What is Egypt’s Data Protection Law

With emerging technology and the world becoming more digital, countries all over the world are drafting comprehensively data privacy regulations. Joining the global movement, the government of Egypt has passed its first-ever Personal Data Protection Law (PDPL), which is very much in line with the requirements of the global best practice, the EU’s General Data Protection Regulation (GDPR). The PDPL came into effect on 14 October 2020.

The PDPL protects data processed electronically.
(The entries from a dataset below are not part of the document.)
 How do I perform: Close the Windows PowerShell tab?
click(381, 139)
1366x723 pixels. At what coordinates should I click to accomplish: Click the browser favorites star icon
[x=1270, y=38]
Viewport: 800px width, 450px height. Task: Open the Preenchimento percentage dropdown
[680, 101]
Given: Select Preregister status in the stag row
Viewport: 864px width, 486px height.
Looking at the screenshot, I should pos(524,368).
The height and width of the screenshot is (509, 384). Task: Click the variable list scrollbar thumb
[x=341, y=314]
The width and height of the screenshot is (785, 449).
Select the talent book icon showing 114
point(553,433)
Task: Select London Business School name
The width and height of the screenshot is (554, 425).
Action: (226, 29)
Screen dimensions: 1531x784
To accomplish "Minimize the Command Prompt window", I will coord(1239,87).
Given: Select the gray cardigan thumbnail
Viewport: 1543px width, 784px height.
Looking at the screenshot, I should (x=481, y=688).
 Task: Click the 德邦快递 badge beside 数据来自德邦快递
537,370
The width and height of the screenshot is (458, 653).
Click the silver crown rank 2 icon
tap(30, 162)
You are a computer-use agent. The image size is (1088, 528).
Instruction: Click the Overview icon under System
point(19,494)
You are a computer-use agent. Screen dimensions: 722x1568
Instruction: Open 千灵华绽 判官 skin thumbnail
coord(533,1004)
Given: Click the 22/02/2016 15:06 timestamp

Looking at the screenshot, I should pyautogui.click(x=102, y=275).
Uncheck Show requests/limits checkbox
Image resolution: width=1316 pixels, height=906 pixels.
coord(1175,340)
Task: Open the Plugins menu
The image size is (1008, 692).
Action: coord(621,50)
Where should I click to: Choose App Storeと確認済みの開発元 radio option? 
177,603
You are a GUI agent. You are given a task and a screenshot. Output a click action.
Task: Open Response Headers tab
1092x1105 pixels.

It applies to both data controllers and processors that process personal data belonging to Egyptian residents, whether or not the organizations are based in Egypt.

Processing principles

Under the PDPL, no personal information can be collected, processed, or disclosed unless there exists a legal basis to do so. Legal basis includes explicit consent of the concerned data subject, the legitimate interest of the data controller or any relevant third-party, performance of a contract, commencement of a legal action, or compliance with a legal obligation. However, where it involves the processing of sensitive personal information, the PDPL requires data controllers to obtain the explicit consent of the concerned data subject even if there is a legitimate interest to process such sensitive personal information.

What's Next?

Organizations shall have a grace period of around 21 days to comply with the requirements of the law. A violation of the requirement of the PDPL may result in severe criminal penalties or costly administrative fines. The maximum fine that can be awarded under the law is 5 million Egyptian pounds and imprisonment of up to three year where prison sentences apply.

Egypt's Personal Data Protection Law aims to protect people’s personal information by granting them several rights and protections. Organizations are encouraged to undertake reasonable and appropriate technical measures in line with the requirements introduced by the law.